By Laura Blackett, Eve Gleichman
Published by Houghton Mifflin Harcourt
on July 6, 2021
For fans of Elinor Oliphant Is Completely Fine and Severance: an offbeat, wryly funny debut novel that follows an eccentric product engineer who works for a hip furniture company where sweeping corporate change lands her under the purview of a startlingly charismatic boss who seems determined to get close to her at all costs . . .
Ava Simon designs storage boxes for STÄDA, a slick Brooklyn-based furniture company. She’s hard-working, obsessive, and heartbroken from a tragedy that killed her girlfriend and upended her life. It’s been years since she’s let anyone in.
But when Ava’s new boss—the young and magnetic Mat Putnam—offers Ava a ride home one afternoon, an unlikely relationship blossoms. Ava remembers how rewarding it can be to open up—and, despite her instincts, she becomes enamored. But Mat isn’t who he claims to be, and the romance takes a sharp turn.
The Very Nice Box is a funny, suspenseful debut—with a shocking twist. It’s at once a send-up of male entitlement and a big-hearted account of grief, friendship, and trust.
This book popped up recently on my radar, and the synopsis was really intriguing. I was excited to get into this when my library hold was ready.
At first, Ava reminded me of Eleanor Oliphant (which makes sense, as that book is mentioned in the blurb). Ava’s life seems to be totally focused on her work (and her dog), but as the story progresses, we learn more about her life and the tragedy that has led to her closing herself off. Things start to change though when she meets Mat, her new boss, and starts to open up to him.
I liked this book, and really liked Ava, but I think the synopsis calling it suspenseful and with a shocking twist seems kind of misleading. To me, the story was more about Ava and her life and coming to terms with the tragic events in her past, more than any kind of ‘mystery’ or twist (and truly, I felt like the ‘shocking twist’ was telegraphed quite early on and while obviously shocking to Ava, to me as the reader I was just waiting for her to figure out what I already knew).

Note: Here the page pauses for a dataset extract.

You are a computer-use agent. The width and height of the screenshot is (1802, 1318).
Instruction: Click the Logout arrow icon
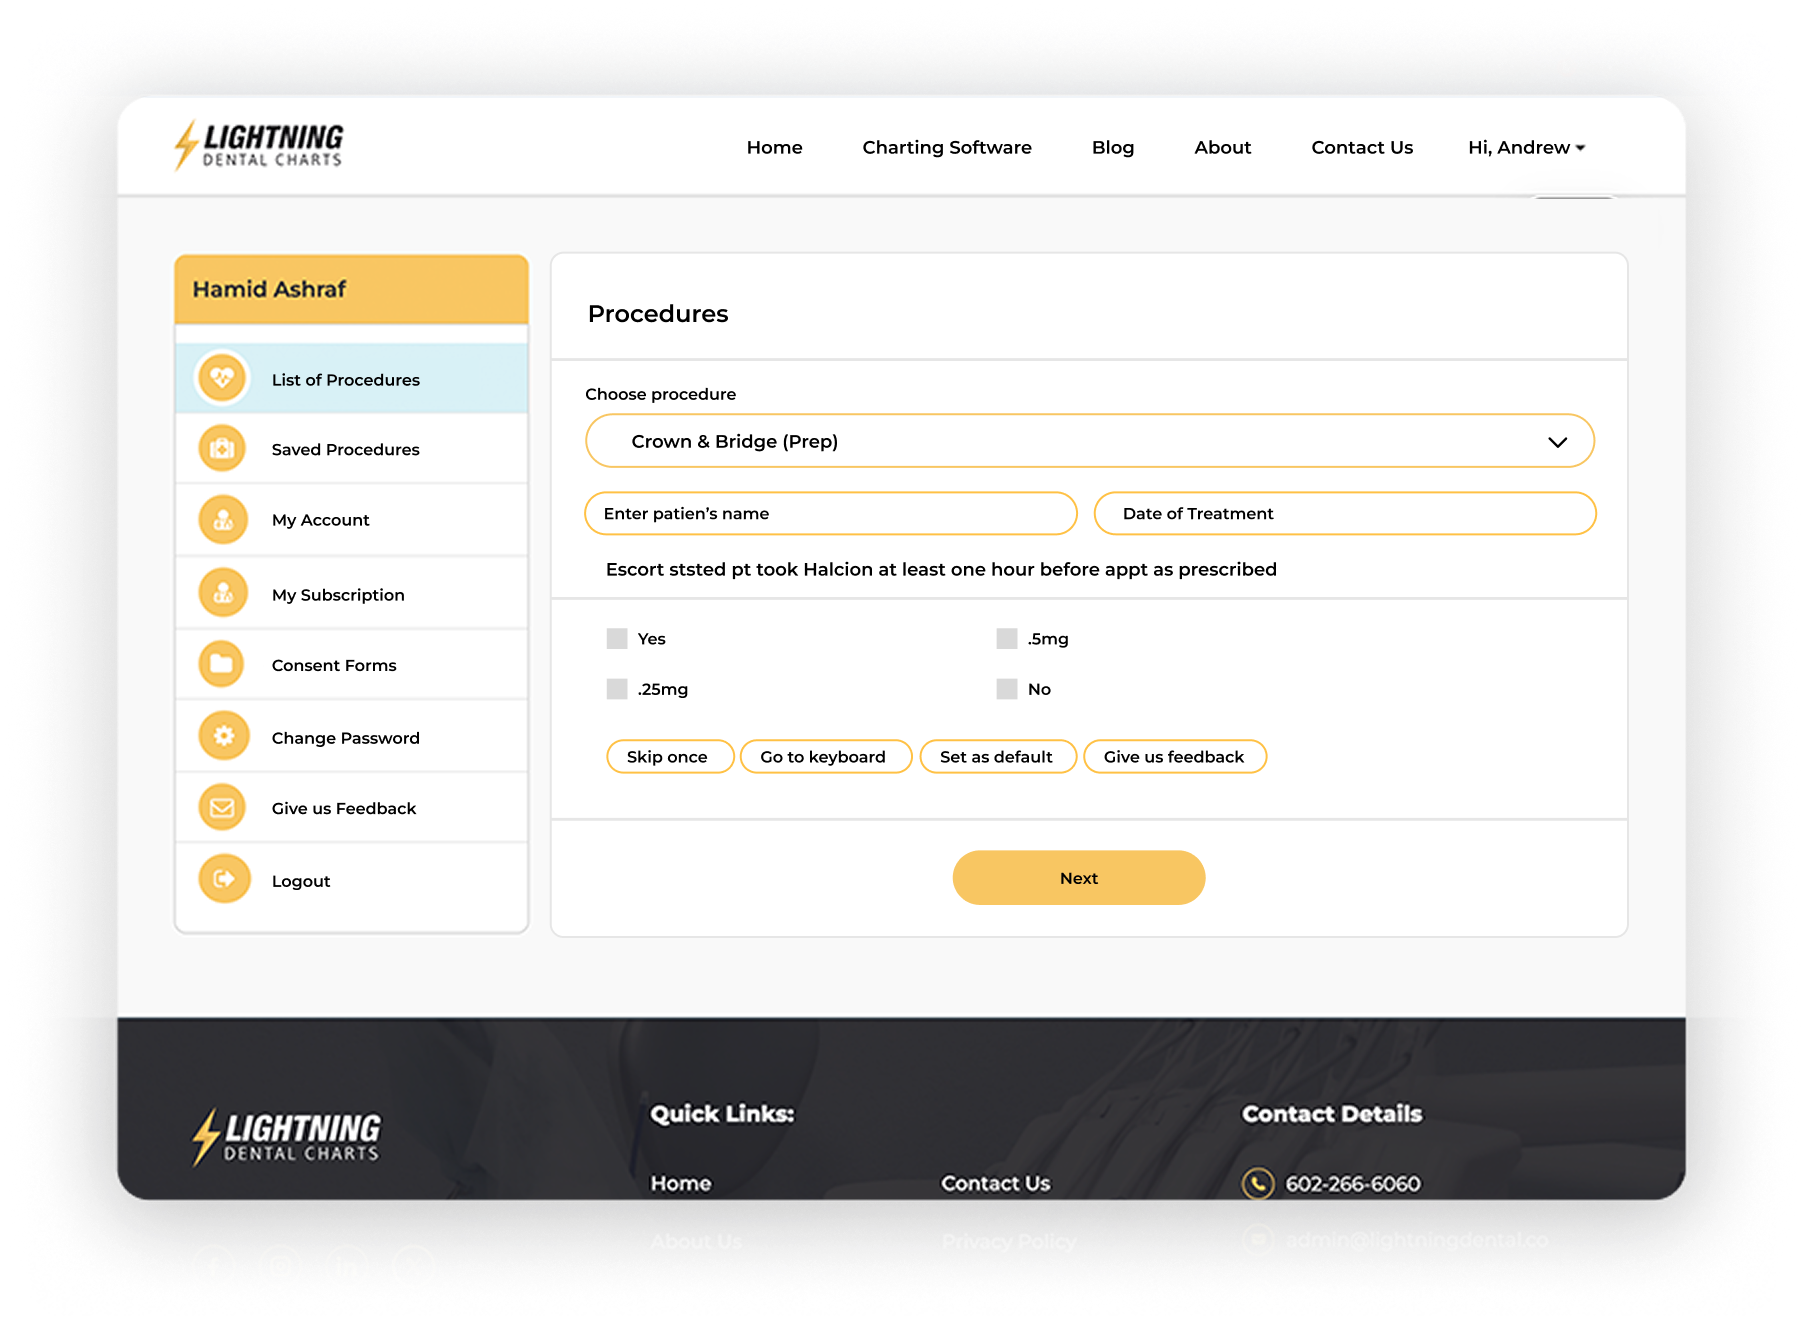(223, 880)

I also really disliked the romance and watching Ava ignore or disregard some information that winds up being pretty important later on. And looking again at the synopsis, I don’t know how much of a send-up of male entitlement this really was…I either didn’t get it, or it just wasn’t as clever or funny as the synopsis made it out to be. It is likely also a case of misplaced expectations, as the story wasn’t really what I expected based on the blurb. This was definitely one of those books that made me feel like it was almost doing something or like I was so close to getting it but didn’t quite.
So while I generally liked this, it wasn’t the most satisfying read.